Designed for a broad array of applications, GEA's R&D range covers every aspect of oral solid dosage production, from high shear mixers, fluid bed dryers and single pot systems to extruders and spheronisers, blenders and containment solutions, right through to tablet compression.
Making its Achema debut, the ConsiGma Continuous Dosing and Blending (CDB1) system has been developed with process understanding and scale-up in mind. Designed to match the unit operations of a ConsiGmaCDC50 continuous direct compression unit, the CDB1 has been created to accelerate formulation optimisation and reduce the use of high value APIs.
PAT-compatible and offering flow capacities of 0.5–50 kg hour — depending on the blender size and product characteristics — the system also supports DoE work and RTD measurements.
The data derived from the CDB1 can be used to support regulatory submissions so that customers can get products to market faster. A number of other solutions to improve the processing of small or pilot scale amounts of developmental products will also be on display.
The company believes by continually stretching the boundaries of pharmaceutical processing, it can help its customers to enhance the health and well-being of millions of people across the world.
Always looking to improve the research, development and scale-up process for oral solid dosage forms, GEA is currently working on a compaction data acquisition and analysis system (CDAAS).
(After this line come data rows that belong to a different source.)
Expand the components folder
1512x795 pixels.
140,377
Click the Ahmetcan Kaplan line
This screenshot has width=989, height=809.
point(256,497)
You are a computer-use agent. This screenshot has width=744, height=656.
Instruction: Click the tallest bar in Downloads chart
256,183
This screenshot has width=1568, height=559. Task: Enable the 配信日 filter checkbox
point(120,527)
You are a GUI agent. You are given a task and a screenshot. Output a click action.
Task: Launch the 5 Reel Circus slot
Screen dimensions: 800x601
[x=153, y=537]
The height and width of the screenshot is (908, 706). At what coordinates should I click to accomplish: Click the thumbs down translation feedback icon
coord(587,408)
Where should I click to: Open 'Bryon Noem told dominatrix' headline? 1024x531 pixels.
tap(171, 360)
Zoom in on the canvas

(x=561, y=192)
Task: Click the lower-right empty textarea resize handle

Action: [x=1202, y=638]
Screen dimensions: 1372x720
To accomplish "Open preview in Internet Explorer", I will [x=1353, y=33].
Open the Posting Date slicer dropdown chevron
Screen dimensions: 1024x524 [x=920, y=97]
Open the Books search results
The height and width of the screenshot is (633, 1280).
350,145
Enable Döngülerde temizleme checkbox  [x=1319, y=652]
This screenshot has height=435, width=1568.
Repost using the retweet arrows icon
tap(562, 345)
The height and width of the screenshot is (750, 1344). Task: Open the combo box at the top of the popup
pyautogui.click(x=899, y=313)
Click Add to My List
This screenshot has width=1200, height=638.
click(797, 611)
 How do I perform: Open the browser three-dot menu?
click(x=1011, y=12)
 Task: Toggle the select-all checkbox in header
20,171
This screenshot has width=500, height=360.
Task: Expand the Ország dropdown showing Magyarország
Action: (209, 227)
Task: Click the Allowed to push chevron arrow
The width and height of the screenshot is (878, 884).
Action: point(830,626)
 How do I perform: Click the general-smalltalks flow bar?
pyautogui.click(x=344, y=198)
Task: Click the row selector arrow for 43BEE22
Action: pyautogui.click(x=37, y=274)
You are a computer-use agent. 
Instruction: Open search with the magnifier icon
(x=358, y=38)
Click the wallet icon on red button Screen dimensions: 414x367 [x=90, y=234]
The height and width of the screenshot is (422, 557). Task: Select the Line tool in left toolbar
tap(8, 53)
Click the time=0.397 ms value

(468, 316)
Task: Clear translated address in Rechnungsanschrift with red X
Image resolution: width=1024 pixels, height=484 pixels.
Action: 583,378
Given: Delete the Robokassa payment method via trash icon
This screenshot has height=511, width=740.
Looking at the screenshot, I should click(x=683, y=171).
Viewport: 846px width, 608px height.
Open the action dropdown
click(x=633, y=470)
Comprising mechanical components (feeders, hoppers and tooling), electrical elements and a software package, the CDAAS makes it possible to do formulation development work on a production-scale machine using minute amounts of product.
With this new kit, just 50 g of product is enough to proceed with the fundamental characterisation of the compression process on a commercial-scale rotary tablet press.
Test sequences can be generated with multiple runs to optimise the press parameters. Loaded into the MC5 control system as a single recipe, the machine will modify the variable parameters for each run according to the recipe-defined values and produce a specific number of tablets.
So, with very little product, several tests can be done before producing a clinical batch with a well-defined set of parameters. Plus, as clinical, pilot or commercial-scale batches can be produced on the same machine under equivalent conditions, there are no scale-up issues and often expensive and lengthy equivalence studies can be avoided.
At the heart of GEA’s small-scale, batch-based R&D portfolio approach is PharmaConnect, which allows a number of diverse process modules from GEA companies to be docked to one control unit. Based on the company’s market-leading PMA and Gral granulation technologies, and designed for laboratory through to pilot plant scale, the PharmaConnect can process batches from 200 g to 25 kg or more, all from a single control unit.
GEA will also hold a future-thinking conference presentation on “Continuous Processing and Industry 4.0” at Achema.